**PAGE EXTRACT**
+---+
Add Sitemap To robots.txt For Autodiscovery

Forum Moderators: goodroi

Message Too Old, No Replies

Add Sitemap To robots.txt For Autodiscovery

Ask.com, Google, Microsoft Live Search and Yahoo!

OldWolf

8:59 am on Apr 12, 2007 (gmt 0)

Since working with Google and Microsoft to support a single format for submission with Sitemaps, we have continued to discuss further enhancements to make it easy for webmasters to get their content to all search engines quickly.
All search crawlers recognize robots.txt, so it seemed like a good idea to use that mechanism to allow webmasters to share their Sitemaps. You agreed and encouraged us to allow robots.txt discovery of Sitemaps on our suggestion board. We took the idea to Google and Microsoft and are happy to announce today that you can now find your sitemaps in a uniform way across all participating engines. To do this, simply add the following line to your robots.txt file:
Sitemap: http://www.example.tld/sitemap.xml

More [ysearchblog.com...]

[edited by: engine at 11:41 am (utc) on April 12, 2007]

sem4u

11:19 am on Apr 12, 2007 (gmt 0)

This is a good move forward by the big three search engines and for the sitemaps protocol.

I was reading about it on a blog covering SES New York but I couldn't find any other mentions of it until I saw this thread on the homepage.

engine

11:40 am on Apr 12, 2007 (gmt 0)

This is going to be so useful. A big thanks to the Search Engines for collaborating on this.

Credit to Ask.com, Google, Microsoft Live Search and Yahoo!

FYI [sitemaps.org...]

indianeyes

11:47 am on Apr 12, 2007 (gmt 0)

Thanks for telling! it is simple to be done.

Achernar

12:24 pm on Apr 12, 2007 (gmt 0)

I was reading about it on a blog covering SES New York but I couldn't find any other mentions of it until I saw this thread on the homepage.

[sitemaps.org...]

BillyS

12:48 pm on Apr 12, 2007 (gmt 0)

Good move, makes it much easier to support one standard.
+---+
**DATASET CONTENT**
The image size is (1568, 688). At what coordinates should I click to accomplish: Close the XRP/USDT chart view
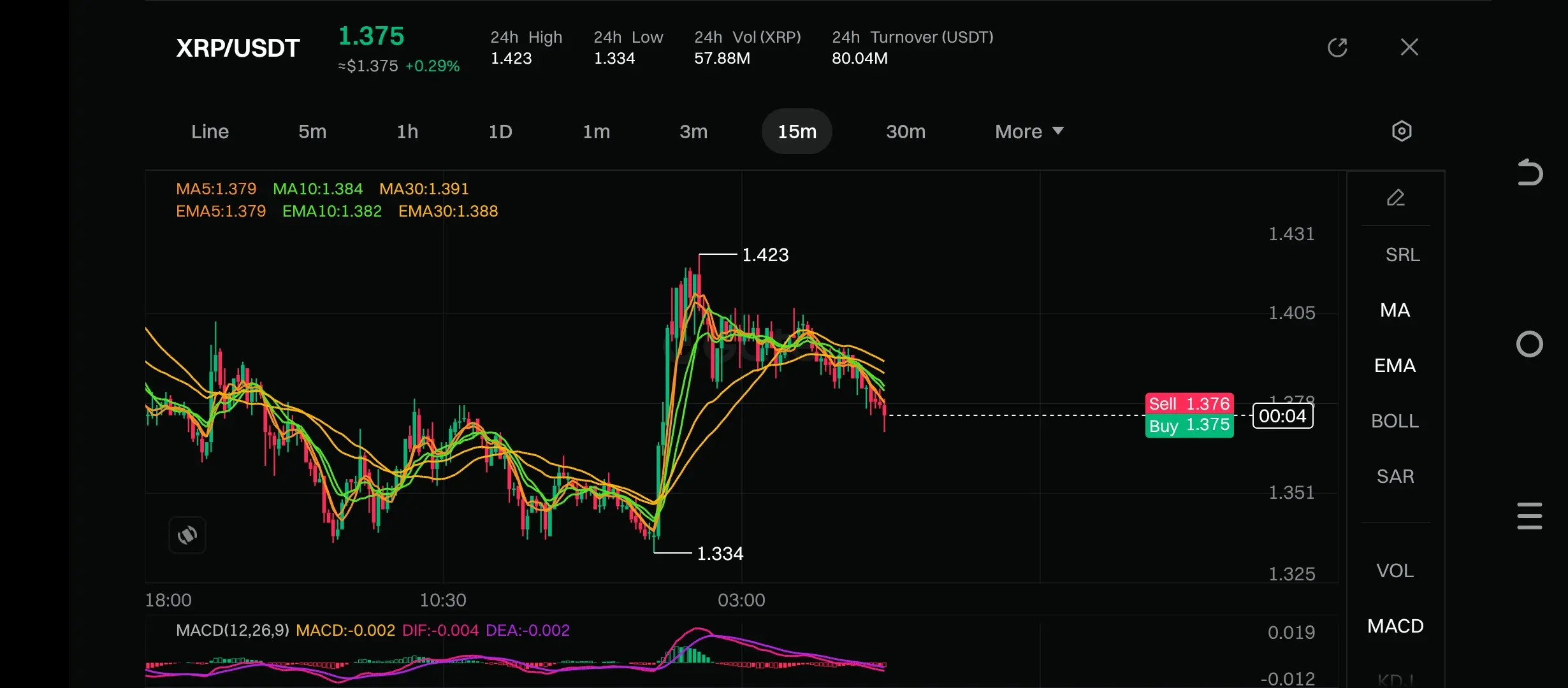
+---+
**WHAT YOU WILL DO**
a: In the sitemap autodiscovery thread, why was robots.txt chosen as the way for webmasters to share their Sitemaps? Answer in one to three sentences.
b: Resume the sitemap autodiscovery thread after its final post.

**RESPONSES FOR EACH TASK**
a: Robots.txt was chosen because every search crawler already recognizes it. Using a mechanism all engines already read lets webmasters make their Sitemaps discoverable in a uniform way across all participating engines.

b:
Bewenched

1:02 pm on Apr 12, 2007 (gmt 0)

Thats great news, but it can also lead the site scrapers to all of your content as well. That's my only fear.

Also .. google webmaster tools gives an error on thet syntax for the robots.txt file.

Parsing results

Sitemap: http://www.example.com/sitemap.xml

Syntax not understood

[edited by: Bewenched at 1:23 pm (utc) on April 12, 2007]

engine

1:12 pm on Apr 12, 2007 (gmt 0)

Site scrapers already ignore robots.txt, so no need to worry. Just focus on the search engines.

Bewenched

3:19 pm on Apr 12, 2007 (gmt 0)

Site scrapers already ignore robots.txt, so no need to worry. Just focus on the search engines

Yes I know that they ignore the sitemap, but putting this in our robots.txt will give them a complete roadmap to follow.

blend27

3:25 pm on Apr 12, 2007 (gmt 0)

Bewenched, the sitemap.xml could cloacked against IP Ranges. The normal user should not make requests nor looking for it to your sitemap.xml file.
As long as SE's don't provide CASHED Copy it's a cool feature.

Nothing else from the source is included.